If enacted into law, H.R. 49 would expand and make permanent a federally-imposed “moratorium” on state and local taxation of sales of “Internet access” services. States and local governments would be permanently prohibited from charging sales taxes on the $10-$50 monthly charge that households and businesses pay to a company like America Online, or to the local phone or cable TV company, to be able to access the World Wide Web and send and receive e-mail.
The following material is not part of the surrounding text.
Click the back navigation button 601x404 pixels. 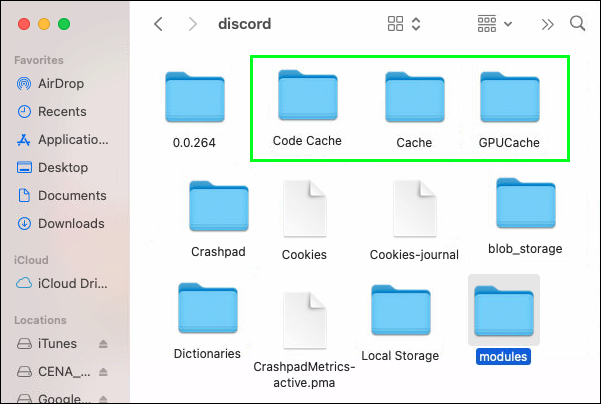point(159,23)
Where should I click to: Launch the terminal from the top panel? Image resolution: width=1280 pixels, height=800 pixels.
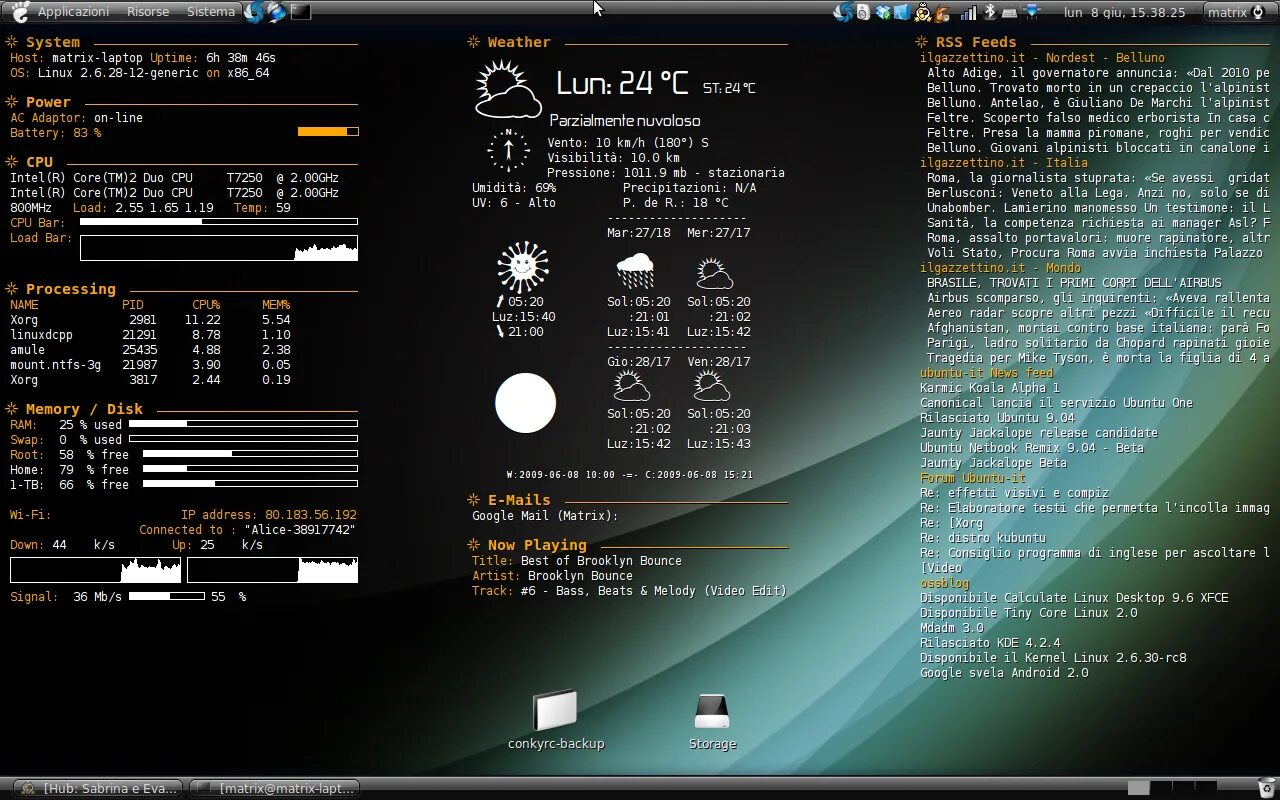pyautogui.click(x=301, y=12)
The original moratorium had been established by the “Internet
TaxFreedom Act” (ITFA) enacted in 1998 and later renewed through November 1, 2003.
In addition to making ITFA a permanent prohibition on state and local Internet access taxes, H.R. 49 makes two substantive changes in the law that could result in a much broader loss of revenue for states and localities.
- H.R. 49 eliminates a so-called “grandfather clause” that had preserved state and local taxes on Internet access “imposed and actually enforced prior to
October 1, 1998.”
- H.R. 49 expands the definition of “Internet access” to prevent states and localities from taxing telecommunications services “used to provide Internet access.” The latter change is a reversal of commitments made to state and local governments at the time ITFA was enacted; the legislative history of the Act makes clear that state and local governments were to be allowed to tax telecommunications services underlying the Internet at all levels of this “network of networks.”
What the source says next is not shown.